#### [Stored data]
◇ ◇ ◇ ◇ ◇ ◇ ◇

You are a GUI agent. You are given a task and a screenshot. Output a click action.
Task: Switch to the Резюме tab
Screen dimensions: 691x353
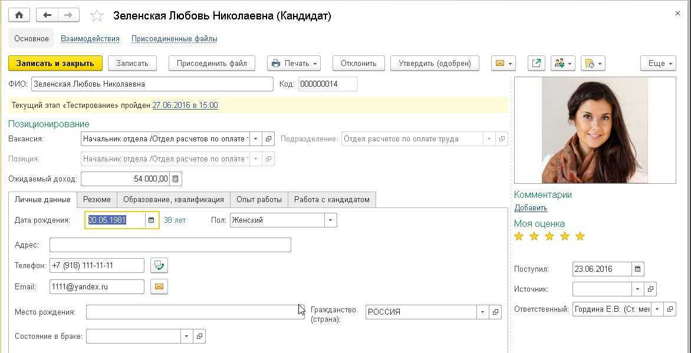pyautogui.click(x=97, y=200)
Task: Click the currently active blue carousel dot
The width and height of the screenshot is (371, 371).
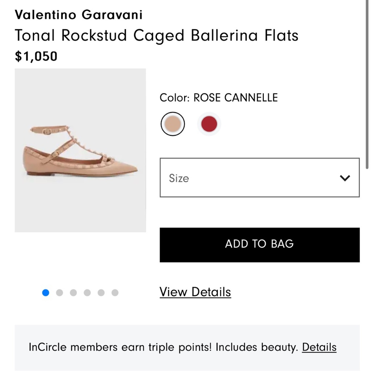Action: [x=46, y=293]
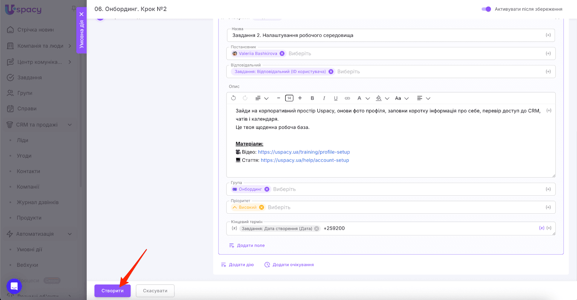Toggle "Активувати після збереження" switch

pos(486,9)
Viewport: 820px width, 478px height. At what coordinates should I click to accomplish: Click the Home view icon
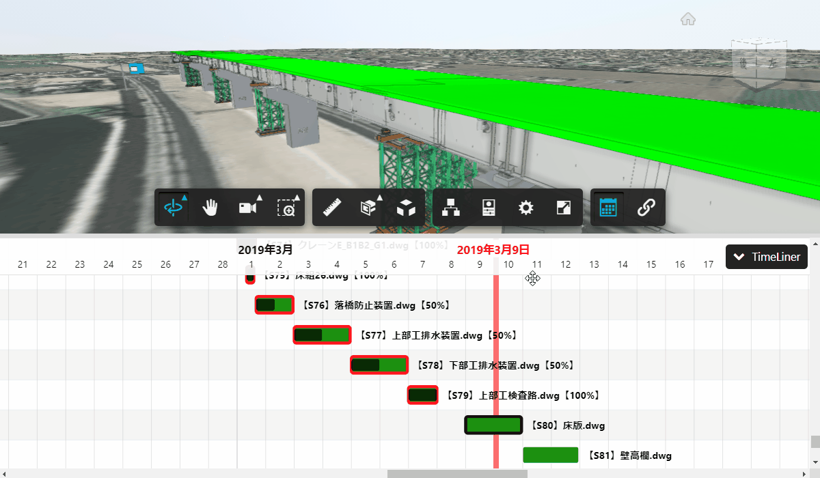(x=688, y=19)
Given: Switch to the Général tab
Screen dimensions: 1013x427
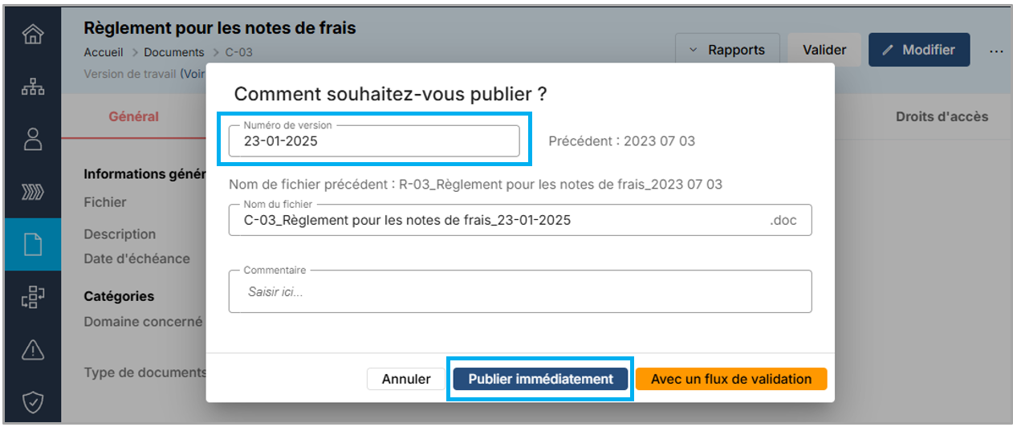Looking at the screenshot, I should point(133,116).
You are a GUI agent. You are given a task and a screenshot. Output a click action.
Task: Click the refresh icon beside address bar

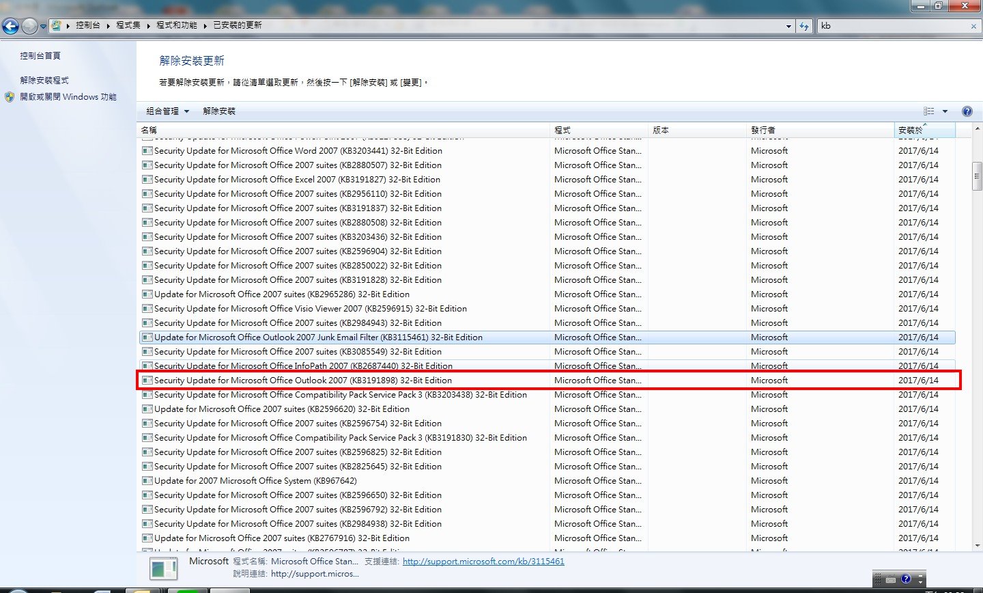point(806,26)
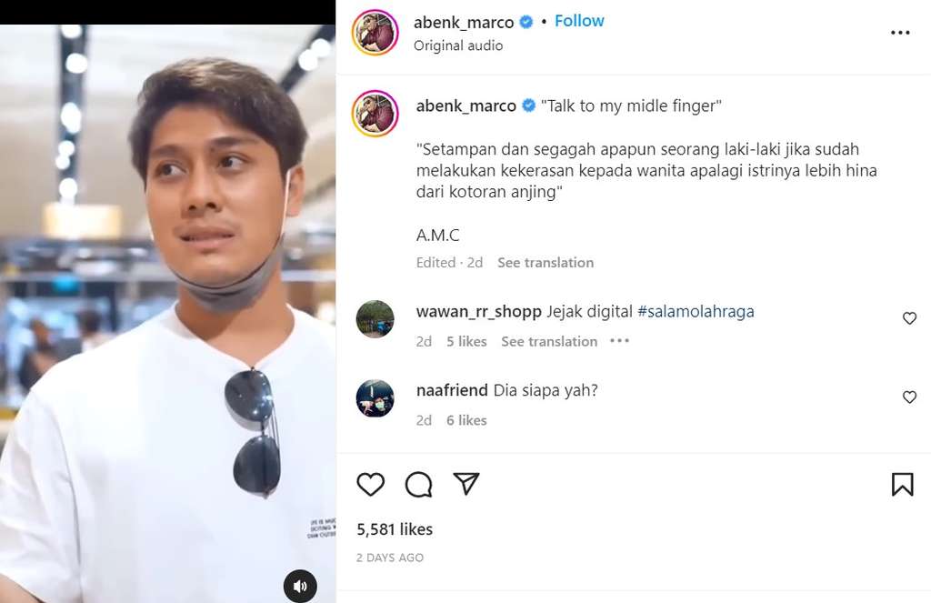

◇ ◇ ◇ ◇ ◇ ◇ ◇

#### [Aim of the task]
What is needed is a word-for-word copy of the records above, excluding pictures.

#### [Written solution]
You are a GUI agent. You are given a task and a screenshot. Output a click action.
Task: Switch to the Резюме tab
Screen dimensions: 691x353
pyautogui.click(x=97, y=200)
Task: Click the currently active blue carousel dot
The width and height of the screenshot is (371, 371).
Action: [x=46, y=293]
Toggle "Активувати після збереження" switch

pos(486,9)
Viewport: 820px width, 478px height. At what coordinates should I click to accomplish: Click the Home view icon
(x=688, y=19)
Given: Switch to the Général tab
Screen dimensions: 1013x427
Looking at the screenshot, I should point(133,116).
You are a GUI agent. You are given a task and a screenshot. Output a click action.
Task: Click the refresh icon beside address bar

point(806,26)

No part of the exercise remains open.